→ Supplied records:

######

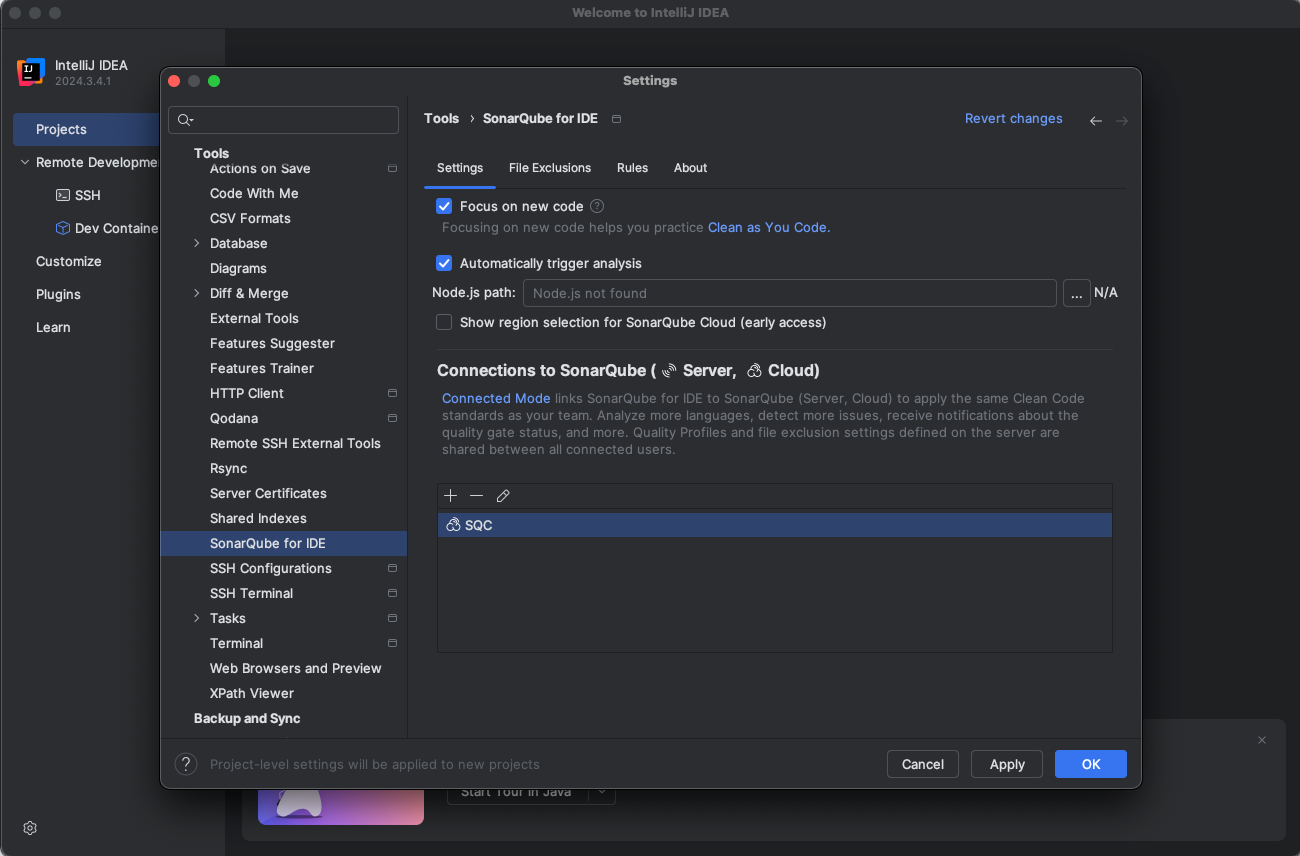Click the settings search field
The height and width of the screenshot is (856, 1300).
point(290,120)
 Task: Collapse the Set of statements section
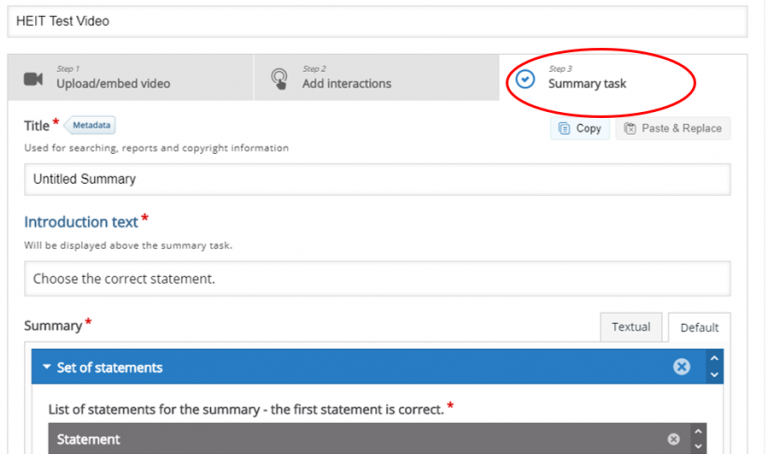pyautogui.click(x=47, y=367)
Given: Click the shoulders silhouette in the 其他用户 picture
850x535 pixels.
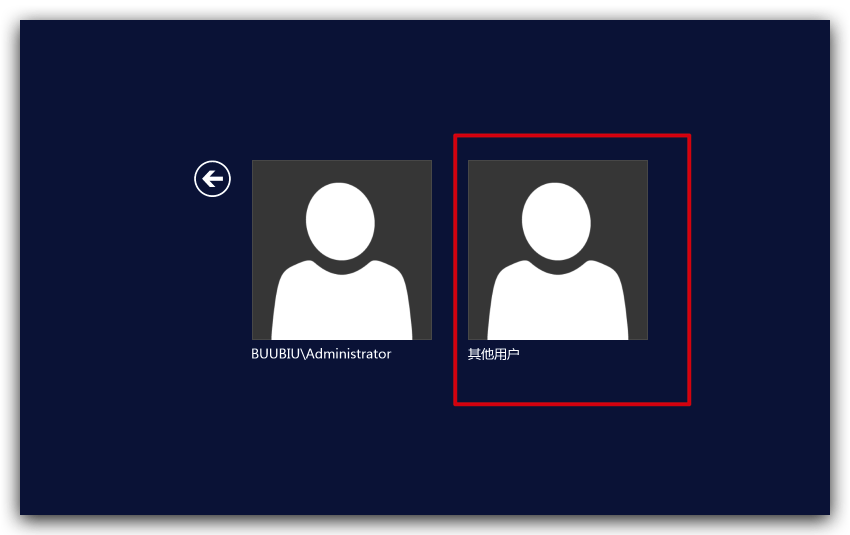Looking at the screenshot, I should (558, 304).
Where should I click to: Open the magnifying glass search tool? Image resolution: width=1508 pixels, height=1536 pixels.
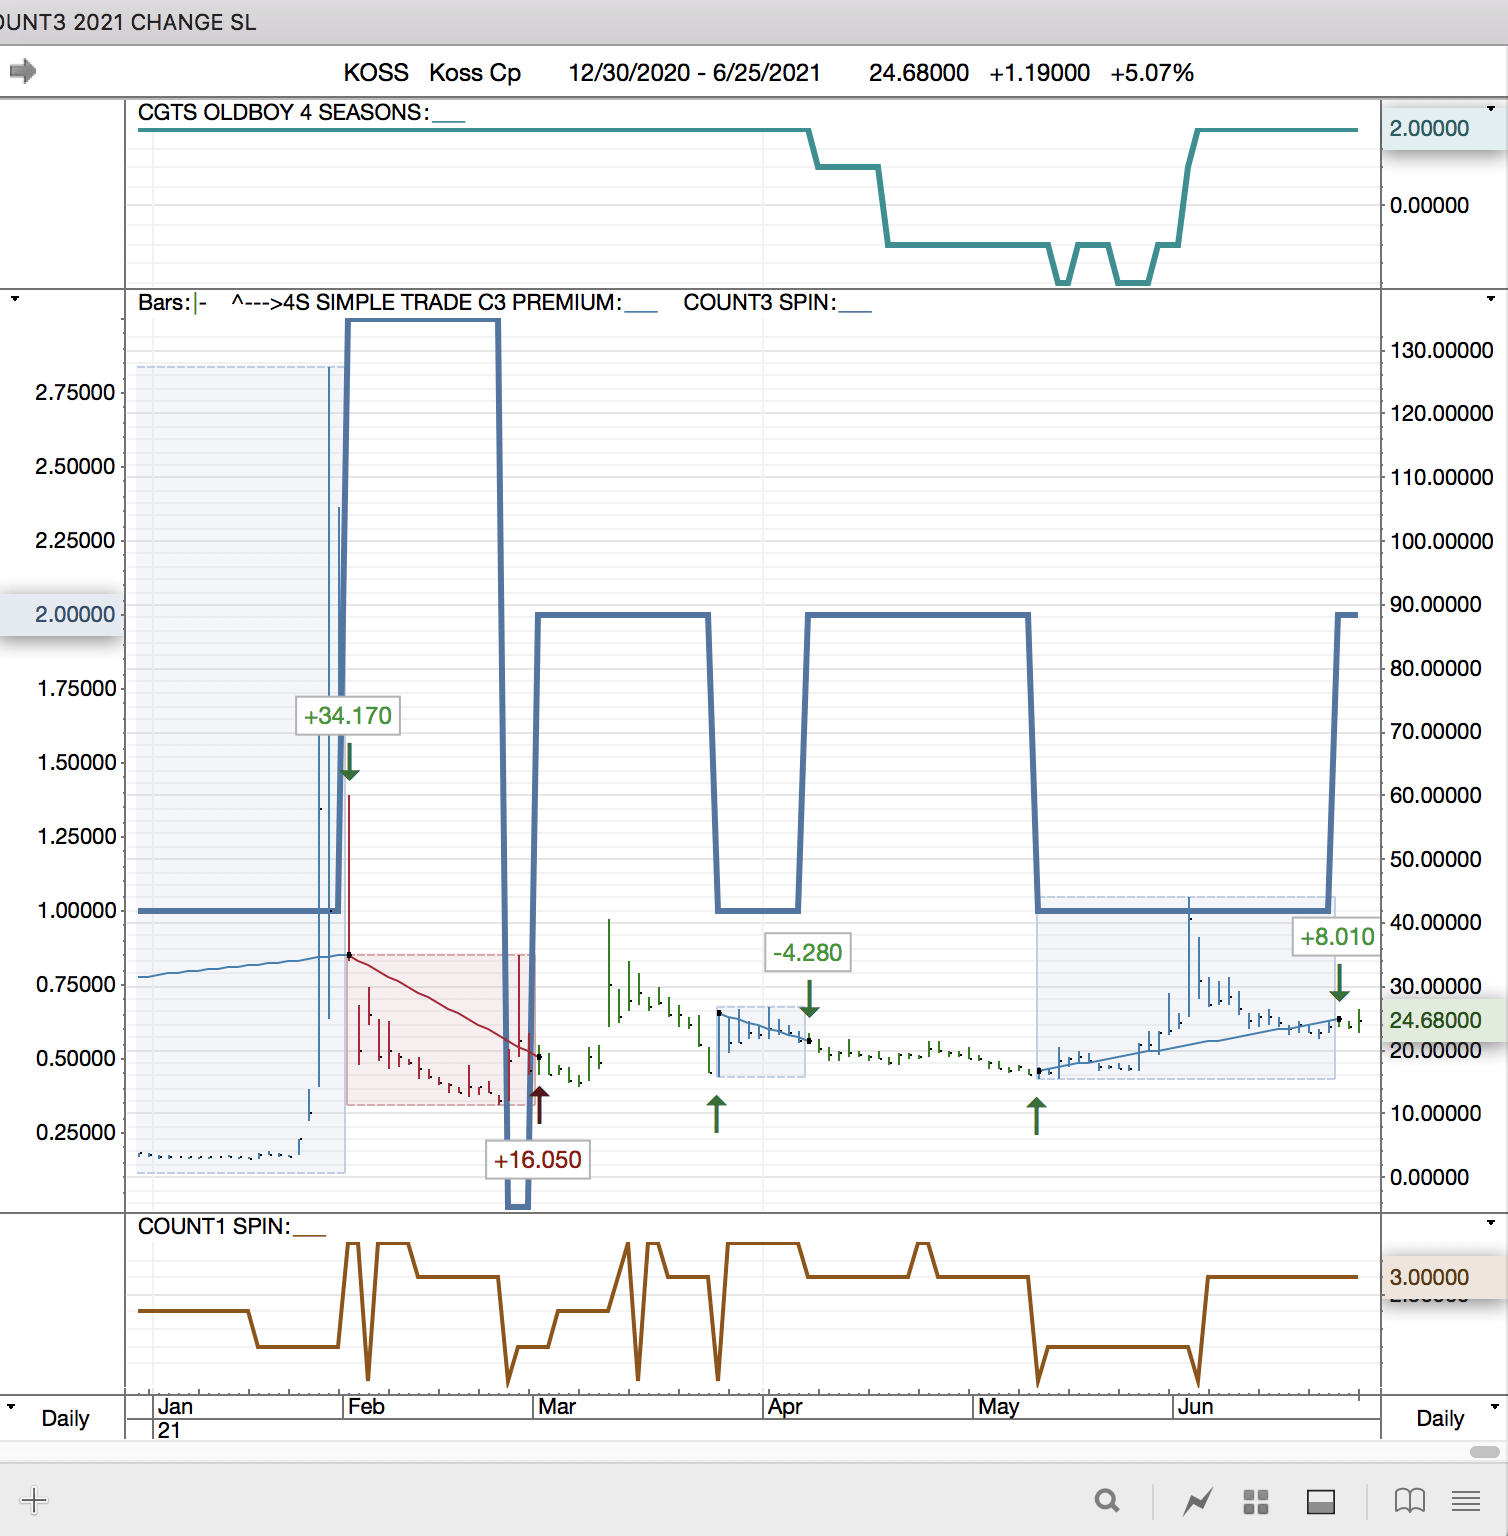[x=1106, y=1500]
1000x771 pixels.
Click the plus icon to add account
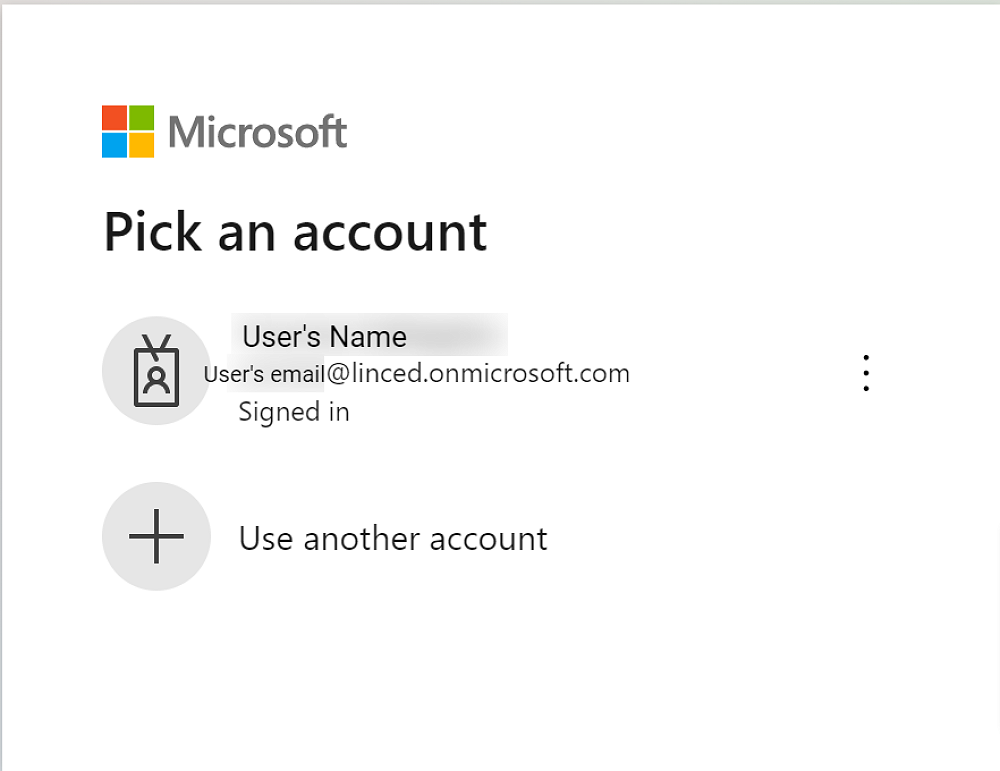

######

→ Problem details: Working from the records above, reproduce exactly the lines from the one with "Where should I" through the last line, without the pictures.

→ Exercise solution:
Where should I click to: Open the magnifying glass search tool? Image resolution: width=1508 pixels, height=1536 pixels.
[x=1106, y=1500]
1000x771 pixels.
Click the plus icon to add account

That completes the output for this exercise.